Inoculer la peur du malheur au cœur du bonheur : une publicité de l’OCIRP sur internet
Une publicité d‘un genre nouveau fait son apparition sur internet qui diffère des simples affiches sur les routes ou des placards dans les pages de journaux voués à ne capter que le coup d’œil du lecteur pressé. Elle s’adresse à l’internaute, seul devant son écran, qui peut disposer d’un peu plus de temps de lecture. Un groupe de compagnies d’assurances, l’OCIRP, en offre actuellement un bel exemple.

Il faut lui reconnaître une qualité raffinée de facture qui rend le message d’autant plus pervers. L’OCIRP a manifestement réuni en moyens techniques et artistiques ce qu’on peut faire de meilleur pour faire vivre le pire.

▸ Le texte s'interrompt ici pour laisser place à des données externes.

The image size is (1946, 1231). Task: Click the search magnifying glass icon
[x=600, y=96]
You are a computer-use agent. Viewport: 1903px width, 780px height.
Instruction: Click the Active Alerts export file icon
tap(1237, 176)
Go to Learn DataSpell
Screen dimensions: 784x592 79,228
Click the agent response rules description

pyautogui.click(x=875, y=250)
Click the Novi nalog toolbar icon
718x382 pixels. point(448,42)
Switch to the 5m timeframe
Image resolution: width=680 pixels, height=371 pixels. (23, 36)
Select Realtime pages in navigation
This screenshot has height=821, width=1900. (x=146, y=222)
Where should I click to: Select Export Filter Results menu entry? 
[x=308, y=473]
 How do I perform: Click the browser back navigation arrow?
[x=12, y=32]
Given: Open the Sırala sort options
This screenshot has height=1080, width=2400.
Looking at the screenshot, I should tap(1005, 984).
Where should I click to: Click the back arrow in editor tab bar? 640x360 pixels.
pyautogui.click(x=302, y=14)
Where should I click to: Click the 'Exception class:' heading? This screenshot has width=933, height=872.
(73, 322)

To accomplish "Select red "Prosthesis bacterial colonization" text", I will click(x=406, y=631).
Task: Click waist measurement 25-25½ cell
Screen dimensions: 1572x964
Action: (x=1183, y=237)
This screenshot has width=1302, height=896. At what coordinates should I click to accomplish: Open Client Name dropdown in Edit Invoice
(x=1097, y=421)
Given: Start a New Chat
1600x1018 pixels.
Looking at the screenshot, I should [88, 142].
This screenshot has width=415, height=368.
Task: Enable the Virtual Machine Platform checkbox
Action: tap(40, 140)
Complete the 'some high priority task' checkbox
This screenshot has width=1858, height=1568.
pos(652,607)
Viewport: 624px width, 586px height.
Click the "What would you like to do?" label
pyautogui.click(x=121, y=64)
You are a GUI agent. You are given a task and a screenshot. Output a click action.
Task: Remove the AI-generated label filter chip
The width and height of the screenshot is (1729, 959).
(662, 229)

Un simulacre de relation interpersonnelle
L’accroche, comme celle de la publicité traditionnelle, est un slogan dans une bannière, repris en incrustation sur quelques images d’un écran d’appel. Prétendant s’adresser à l’internaute en personne, il est écrit non en caractères typographiques impersonnels, mais en lettres cursives qu’une main écrit : « Nous avons appris à imaginer le pire pour que vous puissiez vivre le meilleur », annonce-t-il. Le simulacre de relation personnelle tient à ce face-à-face entre « nous », les assureurs, et « vous », le lecteur. Le leurre de la flatterie consiste à faire croire qu’un personnel, voire une domesticité, attaché à son seul bien-être, se tient à la disposition de ce dernier sans qu’il n’ait rien demandé. Le contraste tranché entre « le pire » et « le meilleur », comme entre noir et blanc, donne une frappe au slogan pour en faciliter la mémorisation, d’autant que, intericonicité aidant, se laissent facilement reconnaître deux termes attachés à l’institution du mariage quand deux êtres s’unissent, dit-on, « pour le meilleur et pour le pire ».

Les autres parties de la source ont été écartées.